The result of the potent fusion of anomie and collective consciousness can be bad: very obviously so in the cases of witch-hunts and mob violence, but also the mild case of my littering marathon runners. Each individual’s former aversion to littering was weakened by joining in a group consciousness that deemed it acceptable.
Holding on to the good
Image: Hell is For Heroes, nme.com
So how, then, are we to balance the danger of anomie with the fact that collective effervescence is often a good thing, and to be cherished? I can see two ways.
The first is to step back out of it, either deliberately or just instinctively, when we feel the mood souring. During the half-marathon, I was emotionally pulled out of the collective effervescence when I saw my fellow runners casually tossing rubbish to the ground. It slightly repulsed me, and this feeling immediately brought me back to myself.
The second (and perhaps preferable) way is to engage in events leading to collective effervescence that have ethical guardrails built in. Religious rituals generally have these, but with cultural events – like punk rock gigs and marathons – there is a less established set of norms. Given this, it’s unsurprising that they could quickly descend into anomie.
But what if we designed our ecstatic events around the ideas of respect for other people and the environment? What if our punk rock gigs had an ethos of helping out crowd members at risk of being hurt? And what if our marathons were not just about the sport but also an appreciation of the place they’re located in, which would involve leaving it in as good a condition as it was found?
If we engaged in collective effervesces of those kinds, then we could, it seems to me, continue to derive great meaning and enjoyment from forming part of a group consciousness.

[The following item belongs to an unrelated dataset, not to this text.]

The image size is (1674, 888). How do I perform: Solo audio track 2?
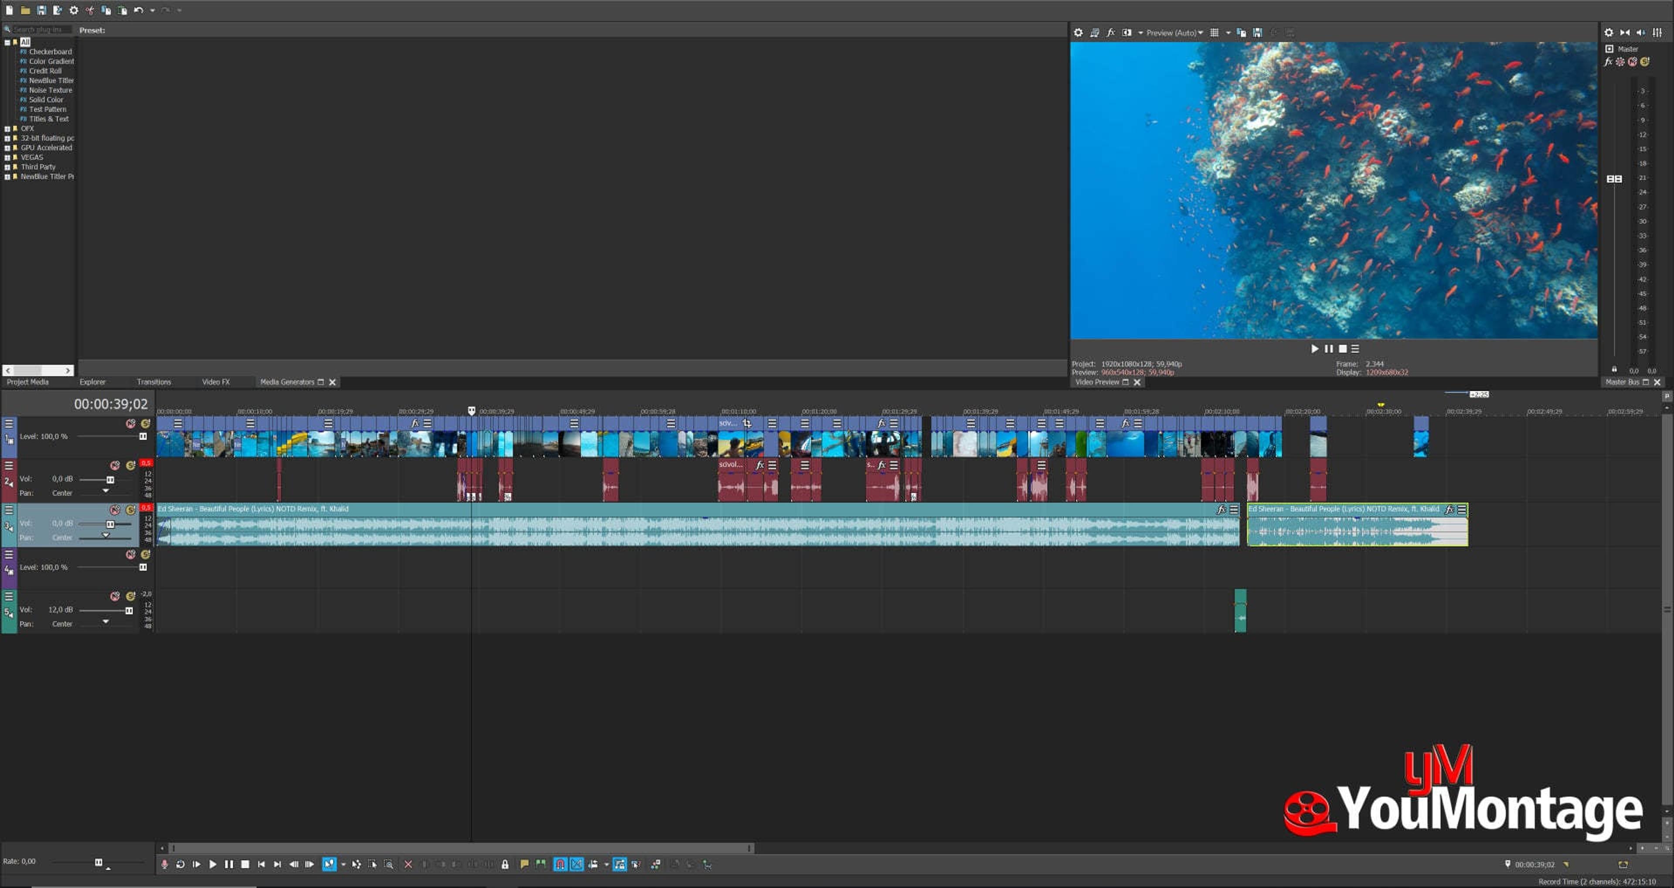131,465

Importantly, however, we would also be doing so at the same time as holding on to the good – and this would be a real reason for celebration.
OMG, collective effervescence is EXACTLY what I have experienced at every concert given by The Band. It is almost psychedelic and occurs without the need for any drugs. It is very spiritual. I doubt I would get that from a Trump rally.
May it always be something beautiful and mystical.